• _EXTRAIT SOURCE_:
___

À Montréal, seulement une poignée de poissonneries se spécialisent dans la vente de produits écoresponsables. GaïaPresse est allée à la rencontre de deux d’entre elles pour mieux saisir les enjeux. Portrait d’un marché qui commence à s’implanter au Québec.
De chef à poissonnier
Ouverte en septembre dernier au cœur du quartier Notre-Dame-de-Grâce, la poissonnerie Eileen se veut la nouvelle destination pour les produits de la mer durables.
Selon le propriétaire Dave Kost, son commerce est le premier à l’est de Vancouver à vendre uniquement des poissons et des fruits de mer certifiés Ocean Wise. Une fierté pour l’ancien chef de cuisine au penchant environnementaliste.

___

• _ENTRÉES ENREGISTRÉES_:
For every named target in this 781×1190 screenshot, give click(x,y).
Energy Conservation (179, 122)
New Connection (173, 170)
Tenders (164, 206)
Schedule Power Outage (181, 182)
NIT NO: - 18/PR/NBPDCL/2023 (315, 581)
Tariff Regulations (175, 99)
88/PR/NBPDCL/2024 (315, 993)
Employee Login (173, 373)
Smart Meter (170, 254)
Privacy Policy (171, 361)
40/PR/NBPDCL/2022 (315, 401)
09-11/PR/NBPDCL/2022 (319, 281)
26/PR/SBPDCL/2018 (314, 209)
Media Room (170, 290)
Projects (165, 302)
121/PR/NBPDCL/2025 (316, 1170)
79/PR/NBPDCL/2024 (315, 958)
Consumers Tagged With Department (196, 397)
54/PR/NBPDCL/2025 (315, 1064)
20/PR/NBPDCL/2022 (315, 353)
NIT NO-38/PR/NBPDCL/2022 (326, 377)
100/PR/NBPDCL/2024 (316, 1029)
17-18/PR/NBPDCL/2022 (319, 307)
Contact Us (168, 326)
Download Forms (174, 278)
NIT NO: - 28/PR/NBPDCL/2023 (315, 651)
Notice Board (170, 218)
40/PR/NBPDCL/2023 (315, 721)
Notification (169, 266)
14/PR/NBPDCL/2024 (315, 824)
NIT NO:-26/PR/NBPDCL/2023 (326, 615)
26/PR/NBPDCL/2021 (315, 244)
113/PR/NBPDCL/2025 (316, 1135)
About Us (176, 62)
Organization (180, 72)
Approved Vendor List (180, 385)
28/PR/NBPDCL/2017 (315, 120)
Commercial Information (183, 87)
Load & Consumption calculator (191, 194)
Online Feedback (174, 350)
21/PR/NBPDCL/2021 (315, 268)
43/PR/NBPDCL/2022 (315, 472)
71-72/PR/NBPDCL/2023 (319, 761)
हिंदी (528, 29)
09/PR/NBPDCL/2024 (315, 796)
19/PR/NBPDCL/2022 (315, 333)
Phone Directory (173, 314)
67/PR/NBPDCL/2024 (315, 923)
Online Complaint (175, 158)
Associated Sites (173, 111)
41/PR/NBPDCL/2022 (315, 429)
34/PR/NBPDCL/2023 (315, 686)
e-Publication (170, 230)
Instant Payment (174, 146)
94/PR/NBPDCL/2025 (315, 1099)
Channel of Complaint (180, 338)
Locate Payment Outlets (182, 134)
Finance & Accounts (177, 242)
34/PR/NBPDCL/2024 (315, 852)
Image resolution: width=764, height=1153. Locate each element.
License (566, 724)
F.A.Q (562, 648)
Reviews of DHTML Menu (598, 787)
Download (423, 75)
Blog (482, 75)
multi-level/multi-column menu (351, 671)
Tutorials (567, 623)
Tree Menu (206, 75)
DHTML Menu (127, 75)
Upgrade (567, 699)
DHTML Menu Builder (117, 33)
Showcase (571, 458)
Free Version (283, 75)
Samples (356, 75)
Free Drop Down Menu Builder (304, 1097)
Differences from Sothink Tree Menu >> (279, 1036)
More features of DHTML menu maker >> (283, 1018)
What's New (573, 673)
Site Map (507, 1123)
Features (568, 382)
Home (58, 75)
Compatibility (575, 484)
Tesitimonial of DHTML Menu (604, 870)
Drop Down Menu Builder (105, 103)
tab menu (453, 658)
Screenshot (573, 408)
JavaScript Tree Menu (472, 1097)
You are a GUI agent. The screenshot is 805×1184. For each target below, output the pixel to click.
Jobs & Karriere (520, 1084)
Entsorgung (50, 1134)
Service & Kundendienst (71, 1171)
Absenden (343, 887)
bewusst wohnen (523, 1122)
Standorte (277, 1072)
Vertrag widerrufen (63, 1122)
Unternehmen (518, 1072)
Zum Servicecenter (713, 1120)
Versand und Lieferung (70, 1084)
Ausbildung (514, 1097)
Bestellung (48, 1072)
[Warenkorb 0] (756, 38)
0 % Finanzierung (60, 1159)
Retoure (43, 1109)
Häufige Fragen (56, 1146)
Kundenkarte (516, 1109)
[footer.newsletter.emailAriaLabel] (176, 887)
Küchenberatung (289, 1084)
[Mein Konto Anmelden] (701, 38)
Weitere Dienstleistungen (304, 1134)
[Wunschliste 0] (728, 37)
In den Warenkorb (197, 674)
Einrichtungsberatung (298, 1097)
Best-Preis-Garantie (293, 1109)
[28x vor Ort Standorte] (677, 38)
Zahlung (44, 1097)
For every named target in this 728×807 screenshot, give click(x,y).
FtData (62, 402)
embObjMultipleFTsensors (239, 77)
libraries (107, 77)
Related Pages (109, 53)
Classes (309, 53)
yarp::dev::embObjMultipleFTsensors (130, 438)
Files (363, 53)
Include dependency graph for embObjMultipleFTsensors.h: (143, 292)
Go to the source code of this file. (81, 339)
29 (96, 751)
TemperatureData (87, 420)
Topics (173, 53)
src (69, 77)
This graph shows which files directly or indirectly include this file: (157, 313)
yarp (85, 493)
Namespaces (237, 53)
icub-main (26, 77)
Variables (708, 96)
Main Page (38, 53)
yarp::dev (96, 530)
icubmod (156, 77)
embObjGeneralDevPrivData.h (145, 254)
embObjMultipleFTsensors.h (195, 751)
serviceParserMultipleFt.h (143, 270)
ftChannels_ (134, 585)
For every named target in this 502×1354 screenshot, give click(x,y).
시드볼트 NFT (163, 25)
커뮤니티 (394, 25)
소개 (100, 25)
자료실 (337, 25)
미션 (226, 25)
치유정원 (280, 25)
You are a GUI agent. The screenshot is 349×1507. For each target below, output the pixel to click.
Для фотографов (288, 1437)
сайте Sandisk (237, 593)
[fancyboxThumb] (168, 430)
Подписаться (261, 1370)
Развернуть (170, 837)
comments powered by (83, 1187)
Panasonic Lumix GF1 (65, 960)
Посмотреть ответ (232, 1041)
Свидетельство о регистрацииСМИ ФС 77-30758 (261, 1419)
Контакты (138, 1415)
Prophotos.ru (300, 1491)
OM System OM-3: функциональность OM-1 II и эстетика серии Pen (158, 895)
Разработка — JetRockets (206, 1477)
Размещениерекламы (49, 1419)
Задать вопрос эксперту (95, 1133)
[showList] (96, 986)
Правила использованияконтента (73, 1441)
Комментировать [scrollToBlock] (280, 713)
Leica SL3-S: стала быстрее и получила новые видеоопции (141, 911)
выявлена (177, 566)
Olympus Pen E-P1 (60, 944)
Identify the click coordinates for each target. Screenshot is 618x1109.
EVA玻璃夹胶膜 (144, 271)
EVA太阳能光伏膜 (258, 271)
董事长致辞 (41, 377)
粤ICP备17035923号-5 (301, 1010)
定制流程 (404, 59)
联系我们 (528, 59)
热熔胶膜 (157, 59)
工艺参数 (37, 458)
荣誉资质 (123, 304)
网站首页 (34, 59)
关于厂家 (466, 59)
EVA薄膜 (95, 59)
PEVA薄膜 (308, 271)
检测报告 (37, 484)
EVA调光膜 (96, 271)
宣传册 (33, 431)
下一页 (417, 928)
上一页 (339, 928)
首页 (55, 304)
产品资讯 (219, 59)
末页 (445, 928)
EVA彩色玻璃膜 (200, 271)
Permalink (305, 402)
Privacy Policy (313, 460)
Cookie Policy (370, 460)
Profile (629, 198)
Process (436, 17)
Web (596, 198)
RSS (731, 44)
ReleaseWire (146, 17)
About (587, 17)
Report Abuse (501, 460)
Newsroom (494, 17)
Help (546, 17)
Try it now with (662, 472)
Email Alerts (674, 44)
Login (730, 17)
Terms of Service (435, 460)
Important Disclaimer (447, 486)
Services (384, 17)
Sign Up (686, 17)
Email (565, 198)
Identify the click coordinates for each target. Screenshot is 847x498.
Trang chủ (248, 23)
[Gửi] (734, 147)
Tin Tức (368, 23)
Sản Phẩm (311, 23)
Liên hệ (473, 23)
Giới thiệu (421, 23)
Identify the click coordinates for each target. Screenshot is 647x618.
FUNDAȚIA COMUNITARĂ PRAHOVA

___

• _DÉFIS_:
- 1) Dans l'extrait sur les poissonneries écoresponsables, dans quel quartier la poissonnerie Eileen a-t-elle ouvert ses portes ?
- 2) Modifiez le passage de l'extrait sur les poissonneries écoresponsables qui va de « À Montréal, seulement » jusqu'à « la mer durables. » inclus, en remplaçant « septembre » par « octobre ».

• _RÉPONSES PAR DÉFI_:
- 1) Au cœur du quartier Notre-Dame-de-Grâce.

- 2)
À Montréal, seulement une poignée de poissonneries se spécialisent dans la vente de produits écoresponsables. GaïaPresse est allée à la rencontre de deux d’entre elles pour mieux saisir les enjeux. Portrait d’un marché qui commence à s’implanter au Québec.
De chef à poissonnier
Ouverte en octobre dernier au cœur du quartier Notre-Dame-de-Grâce, la poissonnerie Eileen se veut la nouvelle destination pour les produits de la mer durables.